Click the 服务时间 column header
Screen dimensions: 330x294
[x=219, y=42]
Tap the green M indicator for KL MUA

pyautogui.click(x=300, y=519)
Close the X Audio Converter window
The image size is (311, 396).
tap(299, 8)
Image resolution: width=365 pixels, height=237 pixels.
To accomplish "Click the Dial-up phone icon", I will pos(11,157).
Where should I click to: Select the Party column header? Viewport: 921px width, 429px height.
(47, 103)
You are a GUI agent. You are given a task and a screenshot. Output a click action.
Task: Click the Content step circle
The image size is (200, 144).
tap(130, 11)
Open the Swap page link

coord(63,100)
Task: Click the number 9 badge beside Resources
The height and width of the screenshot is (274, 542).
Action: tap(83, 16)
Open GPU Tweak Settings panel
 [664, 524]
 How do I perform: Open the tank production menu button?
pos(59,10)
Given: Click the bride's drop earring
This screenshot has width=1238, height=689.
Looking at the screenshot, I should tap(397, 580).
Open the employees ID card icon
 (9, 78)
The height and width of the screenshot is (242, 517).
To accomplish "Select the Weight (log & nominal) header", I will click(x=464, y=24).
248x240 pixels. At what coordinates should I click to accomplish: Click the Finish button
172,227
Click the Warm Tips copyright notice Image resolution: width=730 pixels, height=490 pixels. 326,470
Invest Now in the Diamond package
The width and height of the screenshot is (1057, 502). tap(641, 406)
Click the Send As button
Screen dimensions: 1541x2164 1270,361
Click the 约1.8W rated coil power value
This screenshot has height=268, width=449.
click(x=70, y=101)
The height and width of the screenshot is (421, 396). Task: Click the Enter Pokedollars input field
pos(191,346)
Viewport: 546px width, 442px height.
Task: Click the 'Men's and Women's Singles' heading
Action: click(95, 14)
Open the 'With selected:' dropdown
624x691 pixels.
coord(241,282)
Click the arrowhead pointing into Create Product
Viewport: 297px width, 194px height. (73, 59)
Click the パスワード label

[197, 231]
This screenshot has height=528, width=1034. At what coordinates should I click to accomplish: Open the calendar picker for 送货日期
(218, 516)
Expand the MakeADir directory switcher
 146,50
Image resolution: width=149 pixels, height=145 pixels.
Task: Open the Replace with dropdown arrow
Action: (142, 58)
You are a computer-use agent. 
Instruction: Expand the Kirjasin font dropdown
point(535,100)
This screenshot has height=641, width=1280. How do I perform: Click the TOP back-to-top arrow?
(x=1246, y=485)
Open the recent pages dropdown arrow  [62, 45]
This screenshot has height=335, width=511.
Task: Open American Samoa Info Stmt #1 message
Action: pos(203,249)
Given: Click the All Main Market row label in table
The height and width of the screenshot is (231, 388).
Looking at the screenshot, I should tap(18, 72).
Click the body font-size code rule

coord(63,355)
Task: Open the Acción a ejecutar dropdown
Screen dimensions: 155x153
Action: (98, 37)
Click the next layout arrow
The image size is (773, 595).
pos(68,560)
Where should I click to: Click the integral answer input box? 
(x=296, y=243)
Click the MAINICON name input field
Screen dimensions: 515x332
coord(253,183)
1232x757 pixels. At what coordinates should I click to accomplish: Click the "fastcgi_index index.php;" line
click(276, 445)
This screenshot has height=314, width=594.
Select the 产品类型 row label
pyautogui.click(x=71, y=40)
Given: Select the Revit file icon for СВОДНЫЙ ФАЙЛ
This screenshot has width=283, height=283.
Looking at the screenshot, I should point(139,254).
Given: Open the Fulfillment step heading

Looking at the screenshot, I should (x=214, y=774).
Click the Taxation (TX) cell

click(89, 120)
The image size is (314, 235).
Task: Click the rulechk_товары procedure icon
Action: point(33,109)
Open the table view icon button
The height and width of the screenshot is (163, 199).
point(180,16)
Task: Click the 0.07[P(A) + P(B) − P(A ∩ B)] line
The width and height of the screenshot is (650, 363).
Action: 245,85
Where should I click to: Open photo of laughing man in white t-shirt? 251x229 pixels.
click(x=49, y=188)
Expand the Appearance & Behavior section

* _WORK TO BE COMPLETED_: Only the lines above starting at the line that holds "The height and width of the screenshot is (274, 542)." and ending at the line that holds "Click the next layout arrow" are to be repeated, exactly and in full.

* _SOLUTION TO THE EXERCISE_:
The height and width of the screenshot is (274, 542).
Action: tap(83, 16)
Open GPU Tweak Settings panel
 [664, 524]
 How do I perform: Open the tank production menu button?
pos(59,10)
Given: Click the bride's drop earring
This screenshot has width=1238, height=689.
Looking at the screenshot, I should tap(397, 580).
Open the employees ID card icon
 (9, 78)
The height and width of the screenshot is (242, 517).
To accomplish "Select the Weight (log & nominal) header", I will click(x=464, y=24).
248x240 pixels. At what coordinates should I click to accomplish: Click the Finish button
172,227
Click the Warm Tips copyright notice Image resolution: width=730 pixels, height=490 pixels. 326,470
Invest Now in the Diamond package
The width and height of the screenshot is (1057, 502). tap(641, 406)
Click the Send As button
Screen dimensions: 1541x2164 1270,361
Click the 约1.8W rated coil power value
This screenshot has height=268, width=449.
click(x=70, y=101)
The height and width of the screenshot is (421, 396). Task: Click the Enter Pokedollars input field
pos(191,346)
Viewport: 546px width, 442px height.
Task: Click the 'Men's and Women's Singles' heading
Action: click(95, 14)
Open the 'With selected:' dropdown
624x691 pixels.
coord(241,282)
Click the arrowhead pointing into Create Product
Viewport: 297px width, 194px height. (73, 59)
Click the パスワード label

[197, 231]
This screenshot has height=528, width=1034. At what coordinates should I click to accomplish: Open the calendar picker for 送货日期
(218, 516)
Expand the MakeADir directory switcher
 146,50
Image resolution: width=149 pixels, height=145 pixels.
Task: Open the Replace with dropdown arrow
Action: (142, 58)
You are a computer-use agent. 
Instruction: Expand the Kirjasin font dropdown
point(535,100)
This screenshot has height=641, width=1280. How do I perform: Click the TOP back-to-top arrow?
(x=1246, y=485)
Open the recent pages dropdown arrow  [62, 45]
This screenshot has height=335, width=511.
Task: Open American Samoa Info Stmt #1 message
Action: pos(203,249)
Given: Click the All Main Market row label in table
The height and width of the screenshot is (231, 388).
Looking at the screenshot, I should tap(18, 72).
Click the body font-size code rule

coord(63,355)
Task: Open the Acción a ejecutar dropdown
Screen dimensions: 155x153
Action: (98, 37)
Click the next layout arrow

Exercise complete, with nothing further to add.